# Control MOC 3041 y triac para motor AC



## adri_ariel_05 (Oct 7, 2012)

Buenas a toda la comunidad. Les comento lo siguiente. Antes que nada busque en el buscador y encontre post que hablaban de mi tema pero a nadie le pasaba lo que a mi me pasa.

Mi problema es simple. Por medio de un microcontrolador quiero Prender/apagar (no variar) un motor de AC, que consume 80W (tiene 3 cables, se lo conecta a un capacitor) (Este mismo fue sacado de una maquina de pan o horno de pan). 

Implemente en circuito que se encuentra en el datasheet del MOC3041 sin obtener resultados. Con ese diceño el motor gira todo el tiempo sin importar si alimento el led del opto o no. 

Tambien implemente el circuito que se encuentra en la pagina de pablin, el cual es el mismo que el del datasheet pero le sacan una resistencia que va conectada desde un terminal del moc a una pata del triac. En este diceño el motor no arranca, prenda o no prenda el led del moc. Solo hace el intento de comenzar a girar cuando habilito o deshabilito los 220V.

Tendran idea de que puede estar pasando? Estoy mas cerca de comprar un rele y dejarme de inchar que otra cosa pero queria que fuera una llave electronica.

Desde ya muchas gracias!!


----------



## Scooter (Oct 7, 2012)

Tu solución se llama "red snubber", los triacs se llevan mal con las cargas inductivas.


----------



## adri_ariel_05 (Oct 7, 2012)

y como es posible que utilizando el esquema del datasheet el motor gire permanentemente? A que se debe? 

Tenes algun diceño que sepas que funcione?



Bueno logre que funcione implementando el circuito que adjunto. Es diria yo, igual al de pablin pero cortando en otro lado con el opto...no entiendo porque el de pablin no me anda. En fin. Este anda y soy feliz jaja.


----------



## Scooter (Oct 8, 2012)

Si buscas información de las redes snubber y las cargas inductivas controladas por triacs lo entenderás. Es por no repetir otra vez lo mismo.


----------



## Fogonazo (Oct 8, 2012)

En los ejemplos del datasheet del MOC3041 *siempre* le colocan una red de Snubber 39Ω en serie con 10nF.
□ □ □ □
● Tarea planteada A:
En el hilo sobre el MOC3041 y el triac para un motor de AC, ¿qué red snubber ponen siempre los ejemplos del datasheet?
● Tarea planteada B:
Continúa el hilo sobre el MOC3041 y el triac para un motor de AC a partir de donde termina.

● Material reunido:
□ □ □ □
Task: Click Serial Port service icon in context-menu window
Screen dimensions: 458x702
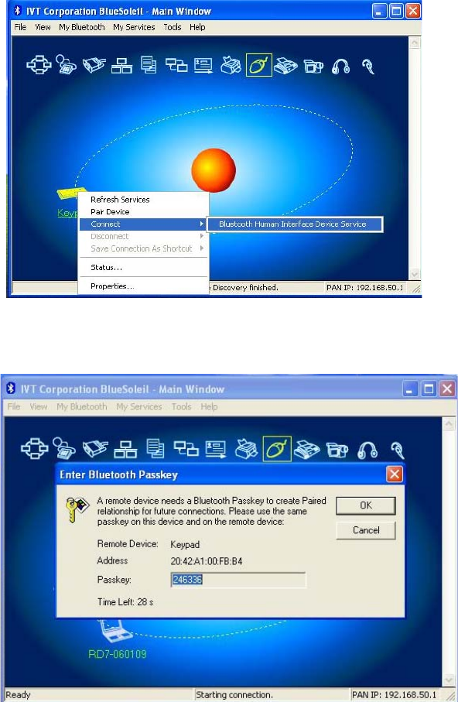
□ □ □ □
● Respuesta A:
Una red de 39 Ω en serie con 10 nF.

● Respuesta B:
Si *NO* conectas la entrada del MOC a tu aplicación ¿ El motor gira ?

Caso afirmativo: TRIAC mal conectado


----------



## adri_ariel_05 (Oct 8, 2012)

En el ultimo esquema que publique (que es como esta armado ahora) funciona perfectamente. Respeta en su totalidad el funcionamiento. 

El esquema que no me andubo nunca fue el del datasheet. Que tiene una resistencia de 330 entre el gate y una pata del triac. Yo sacaba el opto y el motor seguia girando. Creo que es logico, gate esta siempre activado.


----------



## Fogonazo (Oct 8, 2012)

adri_ariel_05 dijo:


> .........._*El esquema que no me andubo nunca fue el del datasheet. *_Que tiene una resistencia de 330 entre el gate y una pata del triac. Yo sacaba el opto y el motor seguia girando. Creo que es logico, gate esta siempre activado.



¿ Este es el esquema ?

​

Caso afirmativo TRIAC mal conectado, invertido A1 con A2


----------



## adri_ariel_05 (Oct 8, 2012)

ahhhhhh!!!! con razon!!! ahora entiendo porque me anda! porque inverti justamente eso!  De todas maneras no estoy usando la R de 330 y todo anda bien. en que cambia?



Este es el esquema que tengo funcionando. El del datashett nunca me andubo por culpa de poner mal el triac! 

http://www.pablin.com.ar/electron/circuito/computer/triac220/circuito.gif


----------



## morenosx (Abr 23, 2013)

Buenas tardes. 
No entiendo porque en el esquema del circuito se conecta una resistencia de 330 ohmnios entre la puerta y una patilla del triac. ¿sin ella funcionaría igual? lo estoy simulando con proteus y sí que funciona.
Gracias
un saludo


----------



## Fogonazo (Abr 23, 2013)

morenosx dijo:


> Buenas tardes.
> No entiendo porque en el esquema del circuito se conecta una resistencia de 330 ohmnios entre la puerta y una patilla del triac. _*¿sin ella funcionaría igual?*_ lo estoy simulando con proteus y sí que funciona.
> Gracias
> un saludo




Sip, hasta el momento en que reviente algo.

1) Mira en el datasheet del TRIAC cual es el valor de corriente máxima que se puede aplicar a GATE del TRIAC.
2) Calcula el pico de corriente de disparo del TRIAC *sin* esa resistencia.
3) Saca tus deducciones.


----------



## blanko001 (Abr 23, 2013)

Y veo que en la hoja de datos especifican que para cargas inductivas se reemplaza la resistencia de 39 ohm por una de 360 ohm. Yo deseo alimentar una cantonera o destrabador electromecánico que es una bobina que funciona a 110V por un periodo corto de entre 0.5 y 1.5 segundos. Yo utilizaría la resistencia de 360 ohm, porque se supone que las bobinas son cargas inductivas. Estará bien mi apreciación?


----------



## opamp (Abr 23, 2013)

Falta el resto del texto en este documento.